Bangkok: The Iranians arrested after accidentally setting off an explosives cache in Bangkok were planning to attack Israeli diplomats, Thailand's police chief said yesterday, the first confirmation by local officials that the group was plotting terror attacks in the Southeast Asian country.

Police chief Gen Prewpan Dhamapong said that Thai authorities "know for certain that (the target) was Israeli diplomats."

Specific targets

"This issue was about individuals and the targets were specific," he said. "This was something personal."

Israel is accusing Iran of waging a campaign of state terror against Israeli targets abroad, including an explosion on Monday in New Delhi that tore through an Israeli diplomatic vehicle, wounding the driver and a diplomat's wife, and a foiled attempt the same day to detonate another bomb on the car of the Israeli Embassy in Georgia.

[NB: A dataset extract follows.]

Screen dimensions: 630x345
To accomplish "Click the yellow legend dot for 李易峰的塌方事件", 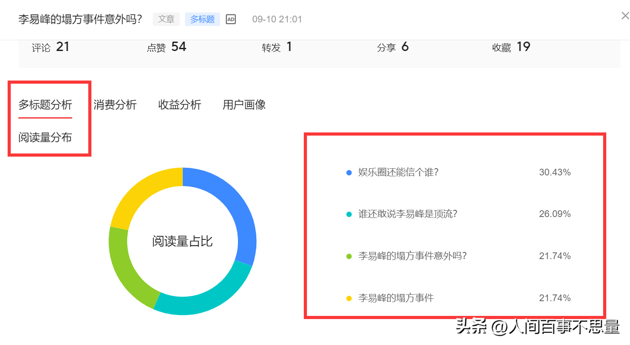I will (349, 298).
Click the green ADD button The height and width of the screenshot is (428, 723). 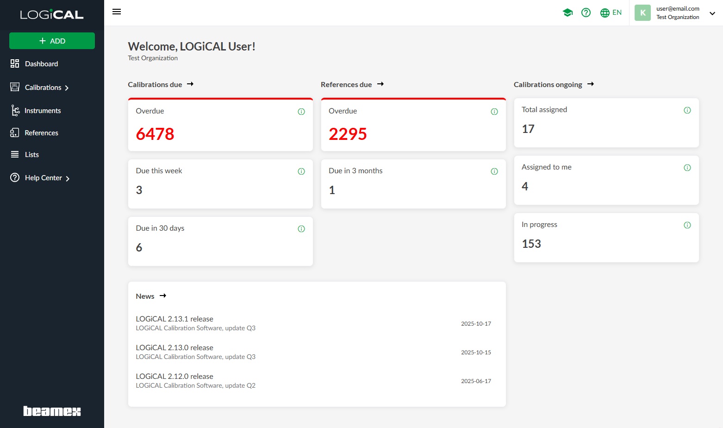(x=52, y=41)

Iran has denied responsibility for all three plots, including one uncovered in Bangkok on Tuesday when explosives stored in a house occupied by several Iranian men blew up accidentally.

The Israeli ambassador to Thailand, Itzhak Shoham, declined to comment on the report and said the Israeli Embassy was open and functioning as normal.

Shoham told The Associated Press earlier this week, however, that the similarity of the bombs found in Bangkok and New Delhi had led Israel to believe the plots were linked.

Link between blasts

Prewpan confirmed that two homemade "sticky" bombs found at the blast site on Tuesday matched the devices planted on Israeli diplomatic cars in India and Georgia a day earlier.

"The type of improvised explosives they used were the same. The type that was attached to vehicles," Prewpan said.

Last month, after police arrested a Lebanese-Swedish man in Thailand with alleged links to Hezbollah, authorities here insisted Thailand was only being used as a staging ground for attacks, but was not the target.

The man led police to a warehouse near Bangkok packed with more than 4,000 kilograms of urea fertilizer and other materials that could be used to make bombs.

At the time, Israel and the United States warned their citizens to be alert. The US Embassy said foreign terrorists may have been looking to attack tourist areas in Bangkok and Thai media reported the attacks were aimed at Israeli targets, including the Israeli Embassy.

Thai officials say it is not clear if the two incidents are connected.

Larger terror group

Police and investigators are still trying to determine if the Iranians found in Bangkok were part of a larger terror group.

Two of the men were detained on Tuesday after fleeing their destroyed house.

They have been identified as Saeed Moradi and Mohammad Kharzei. A third Iranian, Masoud Sedaghatzadeh, was detained on Wednesday in Malaysia, one day after boarding a flight there from the Thai capital.